Charmed by Redox Potential?

You have many more options than you think:

1. Curcumin (from Turmeric)

• Acts as both a direct antioxidant and an inducer of antioxidant enzymes like glutathione peroxidase and superoxide dismutase (SOD).

• Supports mitochondrial health and reduces ROS.

• Has been shown to protect against lipid peroxidation and oxidative DNA damage.

2. Resveratrol (from grapes, red wine, Japanese knotweed)

• Enhances mitochondrial biogenesis via SIRT1 and PGC-1α activation.

• Improves redox balance and modulates NAD+/NADH ratio, similar to MB claims.

• Shown to mimic some of the electron transfer roles of MB.

3. Quercetin

• A potent flavonoid that stabilizes redox status by scavenging free radicals and chelating transition metals.

• Inhibits xanthine oxidase and NADPH oxidase (major ROS producers).

• Protects mitochondrial membranes and prevents oxidative chain reactions.

4. Coenzyme Q10 (Ubiquinone/Ubiquinol)

• An actual electron carrier in the mitochondrial respiratory chain.

• Acts as a redox buffer within lipid membranes and mitochondria.

• Essential in ATP synthesis and scavenging lipid peroxyl radicals.

5. Alpha Lipoic Acid (ALA)

• A dual-phase antioxidant: both fat- and water-soluble.

• Regenerates other antioxidants like vitamins C, E, and glutathione.

• A powerful redox modulator for mitochondrial and nerve health.

6. Melatonin (yes, also produced naturally in the body)

• Outperforms many synthetic antioxidants in scavenging ROS and RNS.

• Upregulates antioxidant enzymes and protects mitochondria from oxidative damage.

• Crosses the blood-brain barrier with ease.

7. Astaxanthin (from red algae, krill)

• Considered one of the most powerful lipid-soluble antioxidants.

• Stabilizes mitochondrial membranes and prevents oxidative stress.

• Has an extremely high singlet oxygen quenching capacity—higher than vitamin C or E.

8. Glutathione (Reduced GSH)

• The body’s master redox molecule.

• Maintains mitochondrial redox environment, detoxifies xenobiotics, and recycles other antioxidants.

• Supplemented directly or supported via precursors like NAC (N-acetylcysteine).

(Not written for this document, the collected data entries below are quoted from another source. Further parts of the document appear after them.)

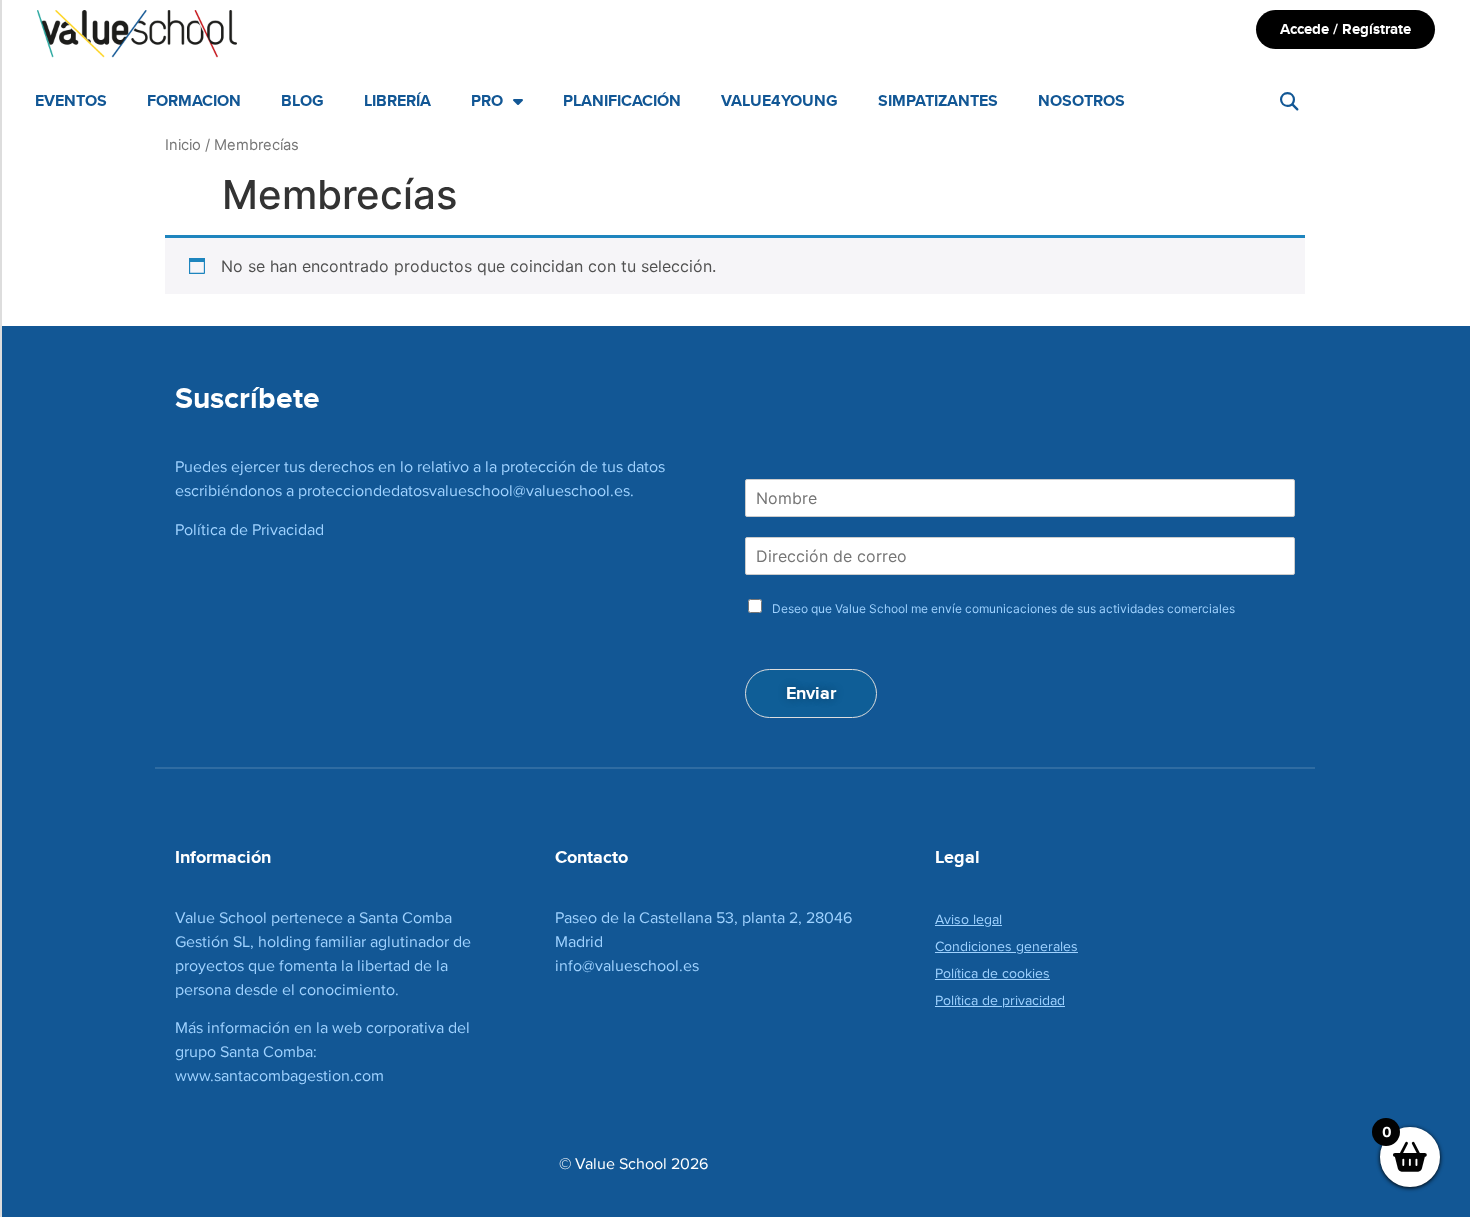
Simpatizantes (938, 100)
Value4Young (779, 100)
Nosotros (1081, 100)
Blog (302, 100)
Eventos (71, 100)
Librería (397, 100)
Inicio (183, 145)
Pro (487, 100)
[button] (1289, 101)
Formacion (194, 100)
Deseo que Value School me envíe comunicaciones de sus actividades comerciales (1003, 608)
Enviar (811, 693)
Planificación (622, 100)
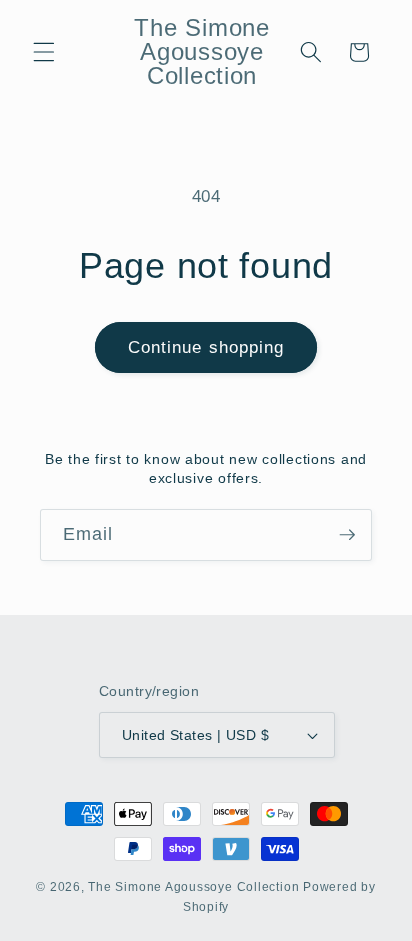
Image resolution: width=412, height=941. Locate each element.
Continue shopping (206, 347)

• DMSO and MSM both supply large amounts of glutathione

9. Shilajit (mineral pitch)

• Contains fulvic acid and DBPs (dibenzo-alpha-pyrones) that act as electron reservoirs.

• Facilitates mitochondrial energy production and acts like a redox buffer.

• Traditionally used as a rejuvenator and adaptogen.

10. N-acetylcysteine (NAC)

• Boosts glutathione synthesis.

• Supports mitochondrial redox potential and breaks down mucus in respiratory tract via thiol exchange.

• Has strong evidence in restoring redox balance in various clinical contexts.

11. Sulforaphane (from broccoli sprouts)

• Potently activates the NRF2 pathway, increasing endogenous antioxidant production.

• Reduces inflammation and oxidative stress at a cellular level.

• Has been studied for neuroprotective, chemopreventive, and mitochondrial support roles.

12. Chlorophyll and Chlorophyllin

• Act as electron donors and light absorbers, very similar to the structural function of MB (both are porphyrin-like structures).

• Detoxify via binding to mutagens and enhancing phase II liver enzymes.

• Support oxygen transport and redox signaling.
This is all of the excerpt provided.